── Source passage

The DaVinci Code: Jesus, Mary Magdalene
and the Sacred Feminine
Texts: The Gospel of Mary 4:1-11; 5:1-8; 6:1-4 (translated by Karen L. King)
and John 20:11-18 (NRSV)

The Da Vinci Code, the novel and movie, has brought a number of theological and historical issues usually reserved for seminary classrooms into mainstream conversation. For Constantine and the Council of Nicea to be water-cooler conversation is pretty amazing - - and not a century too soon!

I

I will not debate today historical fact and fiction in the novel. Bart Ehrmann did that brilliantly here last fall - - and you can read his book. I covered some of that ground in my sermon of January 18, 2004. That sermon and a brief summary of some of these issues are available in the Narthex and in the Foyer of Heaton Hall.

The popularity of The DaVinci Code owes in part to our current culture of “truthiness.” You know that word as popularized by comedian Stephen Colbert on his “Colbert Report”? “Truthiness” is the notion that what “feels true” must be treated as true whether or not there’s any evidence to support it.1 We’re always up for a good conspiracy, and the novel gives us the juiciest one imaginable: Jesus and Mary Magdalene were lovers, married and had a child; the Church has hidden this truth and has gone to murderous lengths to keep it hidden; Emperor Constantine defined Christian doctrine for the world; the spiritual leadership of women was suppressed, as was the sacred feminine dimension of God. As with all conspiracy theories, there’s fact and fiction alluringly and dangerously mixed together.

In my mind, Jesus could have been married; he could have loved Mary Magdalene above all women - - as the Gospel of Mary suggests. The hysterical attitude of the church about sexuality has produced a sexless Jesus. But the best evidence we have suggests that Jesus chose a single, celibate life because of the urgency he felt in his calling as the son of God to proclaim the nearness of the kingdom of God. (This is not very sexy, but it’s closest to the evidence.)

As for Constantine, he no doubt saw Christianity as the glue which could help him unite a large, fractious empire - - the way President Bush sees conservative Christianity as a glue to unite his political base. But the Council of Nicea which Constantine convened did not invent the divinity of Jesus nor decide which Gospels would be in the New Testament.

As for a male elite that displaced women from leadership and suppressed the sacred feminine: This is not just truthiness, it is true! Constantine’s Edict of Toleration which made Christianity legal - - a good thing - - also authorized a group of male bishops as the established authority structure of the church,2 and thereby sanctioned a patriarchal power structure which has endured to this day. We might call it the “Romanization” of the church: Hierarchical male leadership which keeps everything tightly ordered.

This ends part one of the sermon - - a quick look at the novel.

II

Part two takes up the relationship of Jesus and Mary Magdalene in the New Testament Gospels.
Luke’s Gospel says that Jesus had women disciples who traveled with him and helped support his ministry from their wealth (Luke 8:1-3; Mark 16:9). Mary of Magdala, a prosperous seaport town, was one of these. Luke says Jesus had cast seven demons out of her. The demons are not specified. We should not read into this account that she was immoral or a prostitute. In Jesus’ day people thought of demons as we today think of germs: We all have them; there are many kinds; sometimes they can take over our bodies and make us sick or crazy.

────
── Records supplied

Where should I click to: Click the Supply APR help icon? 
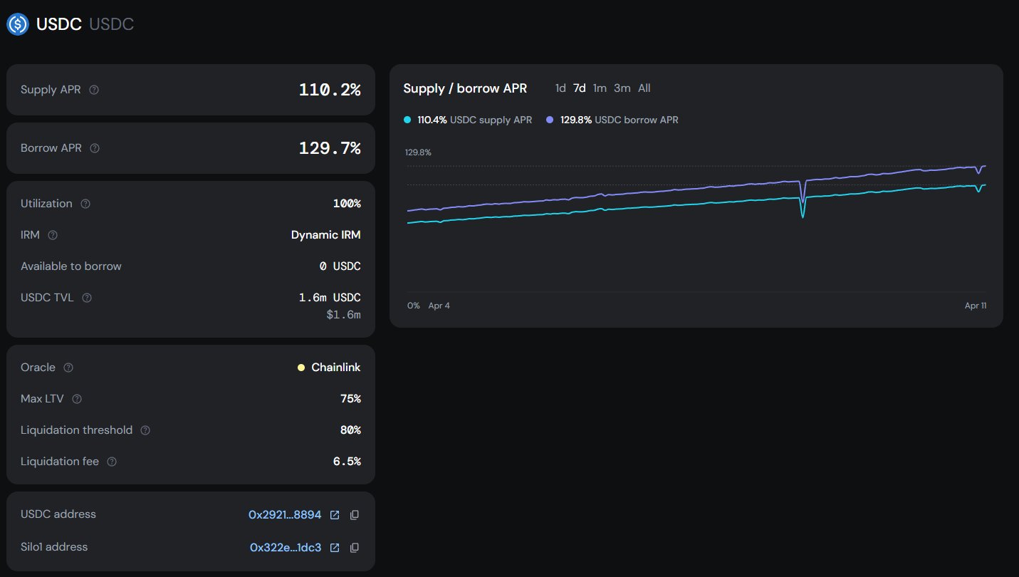[x=94, y=90]
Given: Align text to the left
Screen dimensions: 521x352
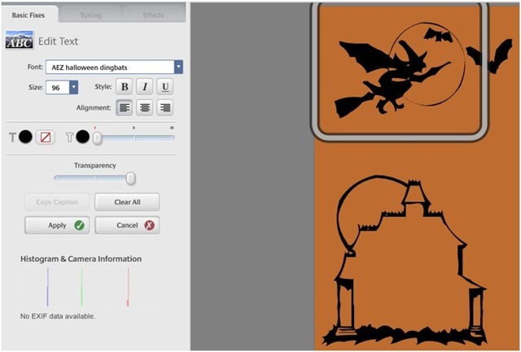Looking at the screenshot, I should pos(125,107).
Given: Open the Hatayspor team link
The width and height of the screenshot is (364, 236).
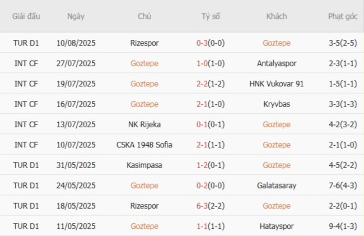Looking at the screenshot, I should pos(277,226).
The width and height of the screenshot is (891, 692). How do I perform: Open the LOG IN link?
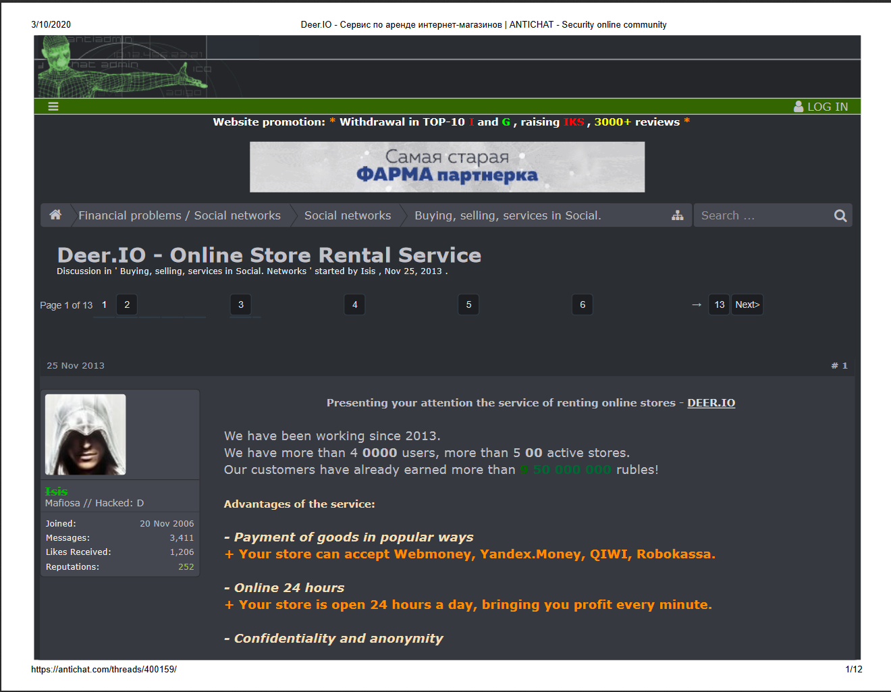pyautogui.click(x=827, y=107)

────

• [Instructions]
1. Copy out the dataset rows starting with the line that contains "Given: Align text to the left" and going on through the last line of the rows, omitting the pictures.
2. Write what comes next in the sermon on The Da Vinci Code, picking up after its final sentence.

• [Results]
1.
Given: Align text to the left
Screen dimensions: 521x352
Looking at the screenshot, I should pos(125,107).
Given: Open the Hatayspor team link
The width and height of the screenshot is (364, 236).
Looking at the screenshot, I should pos(277,226).
The width and height of the screenshot is (891, 692). How do I perform: Open the LOG IN link?
pyautogui.click(x=827, y=107)

2.
Mary Magdalene traveled with Jesus and the disciples. They became close. The Gospels report that she was faithful when the male disciples forsook Jesus in the end. She was at the cross (Mark 15:40). She was there at the tomb on Easter morning to anoint his body. The Risen Christ appeared first to her, yes first - - though Paul leaves this out. The tenderness of their meeting as recorded in John’s Gospel suggests the depth of this relationship: The way he called her name, the way she answered back - - Rabbouni, “Teacher.” Then he commissioned her to be the first evangelist of the resurrection, “ apostle to the apostles,” as she has been named.

The dominant, popular picture of Mary Magdalene through the centuries as a prostitute is a preposterous theological fiction. It was created by “smushing” together three women figures in the New Testament gospel: 1) Mary Magdalene; 2) the prostitute who anointed Jesus’ feet; and 3)Mary of Bethany, who anointed Jesus with expensive perfume. Pope Gregory the Great made this fateful and false identification of the three in a sermon in the sixth century. Because he was Pope and because most people could not read the Bible, his sermon was taken as gospel truth.

This fit into the cultural stereotype of women as either virgin or whore. Mary, Mother of Jesus, became the icon of the virgin, Mary Magdalene the icon of the harlot. Women had to choose one or the other. Quite dehumanizing, wouldn’t you say? We do the same to homosexual persons today: They must be virgins or whores. We should weep.

For fifteen hundred years Mary Magdalene has been portrayed in art and religious teaching as the repentant prostitute: Long red flowing hair, tears of repentance on her cheeks.

In fact Mary Magdalene was a powerful, wealthy woman, deeply devoted to Jesus, who was a principal disciple of Jesus and leader in the early church.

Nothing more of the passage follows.